Exercise directions
Scan the records below for the line containing "The image size is (482, 1568)." and the line containing "You are a computer-use agent. The". Copy both, plus every line between, exactly.

START Stored data

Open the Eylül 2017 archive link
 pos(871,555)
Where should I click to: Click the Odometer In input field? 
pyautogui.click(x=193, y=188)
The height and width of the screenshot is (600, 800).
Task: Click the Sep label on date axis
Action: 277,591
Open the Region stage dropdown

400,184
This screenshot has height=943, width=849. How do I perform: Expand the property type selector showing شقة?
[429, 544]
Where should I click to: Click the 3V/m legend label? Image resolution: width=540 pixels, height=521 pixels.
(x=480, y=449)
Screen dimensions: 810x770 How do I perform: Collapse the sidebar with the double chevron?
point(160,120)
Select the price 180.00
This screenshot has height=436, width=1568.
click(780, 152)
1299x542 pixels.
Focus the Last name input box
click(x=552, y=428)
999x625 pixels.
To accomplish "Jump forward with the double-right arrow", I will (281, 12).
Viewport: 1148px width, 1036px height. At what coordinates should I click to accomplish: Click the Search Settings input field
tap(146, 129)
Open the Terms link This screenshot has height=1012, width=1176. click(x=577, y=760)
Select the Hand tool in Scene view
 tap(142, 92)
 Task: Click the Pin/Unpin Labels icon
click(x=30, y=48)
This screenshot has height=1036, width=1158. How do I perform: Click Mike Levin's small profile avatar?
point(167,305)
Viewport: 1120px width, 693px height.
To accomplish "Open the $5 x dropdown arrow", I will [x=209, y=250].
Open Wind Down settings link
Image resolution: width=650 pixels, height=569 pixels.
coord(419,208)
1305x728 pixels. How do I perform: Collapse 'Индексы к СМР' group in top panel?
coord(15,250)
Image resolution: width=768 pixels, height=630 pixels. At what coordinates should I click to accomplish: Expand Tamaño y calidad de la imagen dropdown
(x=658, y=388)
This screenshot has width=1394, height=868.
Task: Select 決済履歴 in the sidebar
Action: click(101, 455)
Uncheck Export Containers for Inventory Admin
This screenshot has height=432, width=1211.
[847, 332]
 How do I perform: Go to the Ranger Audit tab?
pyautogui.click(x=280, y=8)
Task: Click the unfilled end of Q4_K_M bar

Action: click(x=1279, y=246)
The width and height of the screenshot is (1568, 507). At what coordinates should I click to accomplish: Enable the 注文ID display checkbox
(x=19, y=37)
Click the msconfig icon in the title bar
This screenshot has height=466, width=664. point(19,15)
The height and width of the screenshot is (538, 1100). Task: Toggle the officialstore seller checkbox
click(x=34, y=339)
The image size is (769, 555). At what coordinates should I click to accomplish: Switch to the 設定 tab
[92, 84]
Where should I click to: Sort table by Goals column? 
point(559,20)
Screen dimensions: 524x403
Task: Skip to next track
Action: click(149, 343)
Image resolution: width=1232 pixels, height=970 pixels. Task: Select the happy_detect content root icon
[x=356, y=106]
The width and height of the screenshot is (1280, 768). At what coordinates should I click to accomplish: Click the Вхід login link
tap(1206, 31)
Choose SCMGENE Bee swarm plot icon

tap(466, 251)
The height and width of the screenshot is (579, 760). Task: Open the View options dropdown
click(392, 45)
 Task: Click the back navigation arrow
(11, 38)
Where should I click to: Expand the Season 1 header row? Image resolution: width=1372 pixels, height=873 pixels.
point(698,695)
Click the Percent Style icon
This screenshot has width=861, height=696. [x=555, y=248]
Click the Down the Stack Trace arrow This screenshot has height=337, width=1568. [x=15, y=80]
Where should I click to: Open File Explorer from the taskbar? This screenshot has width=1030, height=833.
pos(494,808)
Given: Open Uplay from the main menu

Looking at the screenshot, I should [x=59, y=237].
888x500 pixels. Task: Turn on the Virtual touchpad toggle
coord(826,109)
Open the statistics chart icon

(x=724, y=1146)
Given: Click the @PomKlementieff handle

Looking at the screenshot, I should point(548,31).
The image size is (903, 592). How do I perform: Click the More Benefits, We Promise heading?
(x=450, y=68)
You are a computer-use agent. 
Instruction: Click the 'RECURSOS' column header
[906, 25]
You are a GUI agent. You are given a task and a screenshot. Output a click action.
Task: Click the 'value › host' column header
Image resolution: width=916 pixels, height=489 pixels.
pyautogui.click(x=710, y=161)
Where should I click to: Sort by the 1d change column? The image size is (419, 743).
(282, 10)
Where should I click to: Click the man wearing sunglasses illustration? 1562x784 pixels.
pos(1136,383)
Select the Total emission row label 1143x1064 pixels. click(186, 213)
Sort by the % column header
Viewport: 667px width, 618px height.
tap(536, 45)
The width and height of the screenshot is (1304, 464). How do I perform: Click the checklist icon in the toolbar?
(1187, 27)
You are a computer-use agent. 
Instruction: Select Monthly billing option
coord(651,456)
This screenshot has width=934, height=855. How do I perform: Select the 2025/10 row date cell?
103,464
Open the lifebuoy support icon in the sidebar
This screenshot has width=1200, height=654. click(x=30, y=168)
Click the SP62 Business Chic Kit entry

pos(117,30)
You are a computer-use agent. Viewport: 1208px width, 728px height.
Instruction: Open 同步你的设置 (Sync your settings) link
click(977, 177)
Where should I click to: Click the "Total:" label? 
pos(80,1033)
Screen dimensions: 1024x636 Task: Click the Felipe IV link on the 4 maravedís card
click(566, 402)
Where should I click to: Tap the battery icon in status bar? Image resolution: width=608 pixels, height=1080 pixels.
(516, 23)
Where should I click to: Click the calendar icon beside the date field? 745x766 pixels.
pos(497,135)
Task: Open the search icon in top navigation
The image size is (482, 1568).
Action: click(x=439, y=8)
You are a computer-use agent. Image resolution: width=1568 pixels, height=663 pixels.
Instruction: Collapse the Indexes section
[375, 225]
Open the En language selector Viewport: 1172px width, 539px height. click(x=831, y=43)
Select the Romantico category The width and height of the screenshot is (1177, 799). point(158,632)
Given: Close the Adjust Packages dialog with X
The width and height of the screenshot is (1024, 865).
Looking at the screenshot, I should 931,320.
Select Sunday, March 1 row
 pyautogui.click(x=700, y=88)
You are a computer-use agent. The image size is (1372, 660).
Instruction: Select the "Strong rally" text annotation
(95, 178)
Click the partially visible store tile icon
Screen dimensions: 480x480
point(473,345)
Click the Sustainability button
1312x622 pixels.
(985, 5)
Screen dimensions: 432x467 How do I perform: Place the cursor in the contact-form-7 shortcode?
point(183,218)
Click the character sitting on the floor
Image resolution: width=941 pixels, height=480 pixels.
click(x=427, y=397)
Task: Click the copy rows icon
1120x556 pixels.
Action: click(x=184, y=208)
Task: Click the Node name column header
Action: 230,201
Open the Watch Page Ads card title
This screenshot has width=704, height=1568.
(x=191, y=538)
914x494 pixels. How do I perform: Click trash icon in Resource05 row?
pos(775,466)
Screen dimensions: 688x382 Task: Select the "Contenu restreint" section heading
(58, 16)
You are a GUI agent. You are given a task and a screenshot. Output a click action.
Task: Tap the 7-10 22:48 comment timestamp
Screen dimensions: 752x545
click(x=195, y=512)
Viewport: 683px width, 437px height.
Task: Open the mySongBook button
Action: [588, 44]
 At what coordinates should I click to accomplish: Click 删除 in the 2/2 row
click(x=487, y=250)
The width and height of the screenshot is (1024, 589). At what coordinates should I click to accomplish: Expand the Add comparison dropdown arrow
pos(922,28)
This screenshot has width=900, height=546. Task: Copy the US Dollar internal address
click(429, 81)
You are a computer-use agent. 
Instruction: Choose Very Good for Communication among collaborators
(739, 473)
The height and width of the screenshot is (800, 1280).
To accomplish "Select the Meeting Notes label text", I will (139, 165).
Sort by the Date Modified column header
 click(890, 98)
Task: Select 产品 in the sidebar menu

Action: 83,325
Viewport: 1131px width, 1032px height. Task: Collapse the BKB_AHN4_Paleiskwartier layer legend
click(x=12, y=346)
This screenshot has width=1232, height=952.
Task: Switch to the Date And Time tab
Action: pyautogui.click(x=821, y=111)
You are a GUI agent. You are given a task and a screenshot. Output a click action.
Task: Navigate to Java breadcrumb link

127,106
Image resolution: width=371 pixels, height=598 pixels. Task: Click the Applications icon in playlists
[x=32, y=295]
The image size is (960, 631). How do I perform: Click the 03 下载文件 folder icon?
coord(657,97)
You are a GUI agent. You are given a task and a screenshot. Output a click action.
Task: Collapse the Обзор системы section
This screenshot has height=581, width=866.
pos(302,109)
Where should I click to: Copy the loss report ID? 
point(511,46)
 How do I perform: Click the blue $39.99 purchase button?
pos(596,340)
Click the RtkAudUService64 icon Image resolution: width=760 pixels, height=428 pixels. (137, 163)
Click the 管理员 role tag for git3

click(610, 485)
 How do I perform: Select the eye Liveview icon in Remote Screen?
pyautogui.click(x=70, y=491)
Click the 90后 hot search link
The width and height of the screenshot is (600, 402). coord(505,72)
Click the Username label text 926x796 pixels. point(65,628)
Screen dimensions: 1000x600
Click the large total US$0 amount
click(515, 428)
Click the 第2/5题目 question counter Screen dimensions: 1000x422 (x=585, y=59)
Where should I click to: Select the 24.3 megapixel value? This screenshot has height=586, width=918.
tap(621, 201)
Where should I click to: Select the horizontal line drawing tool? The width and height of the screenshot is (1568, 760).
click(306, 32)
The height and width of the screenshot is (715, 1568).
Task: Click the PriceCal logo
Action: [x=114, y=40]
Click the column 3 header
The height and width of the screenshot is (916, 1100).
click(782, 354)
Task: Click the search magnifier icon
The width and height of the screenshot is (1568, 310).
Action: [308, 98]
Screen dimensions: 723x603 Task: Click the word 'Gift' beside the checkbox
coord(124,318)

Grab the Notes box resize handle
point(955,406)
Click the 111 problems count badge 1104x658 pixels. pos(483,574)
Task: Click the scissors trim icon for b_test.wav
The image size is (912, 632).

END Stored data

Result of this task
The image size is (482, 1568).
Action: click(x=439, y=8)
You are a computer-use agent. Image resolution: width=1568 pixels, height=663 pixels.
Instruction: Collapse the Indexes section
[375, 225]
Open the En language selector Viewport: 1172px width, 539px height. click(x=831, y=43)
Select the Romantico category The width and height of the screenshot is (1177, 799). point(158,632)
Given: Close the Adjust Packages dialog with X
The width and height of the screenshot is (1024, 865).
Looking at the screenshot, I should 931,320.
Select Sunday, March 1 row
 pyautogui.click(x=700, y=88)
You are a computer-use agent. The image size is (1372, 660).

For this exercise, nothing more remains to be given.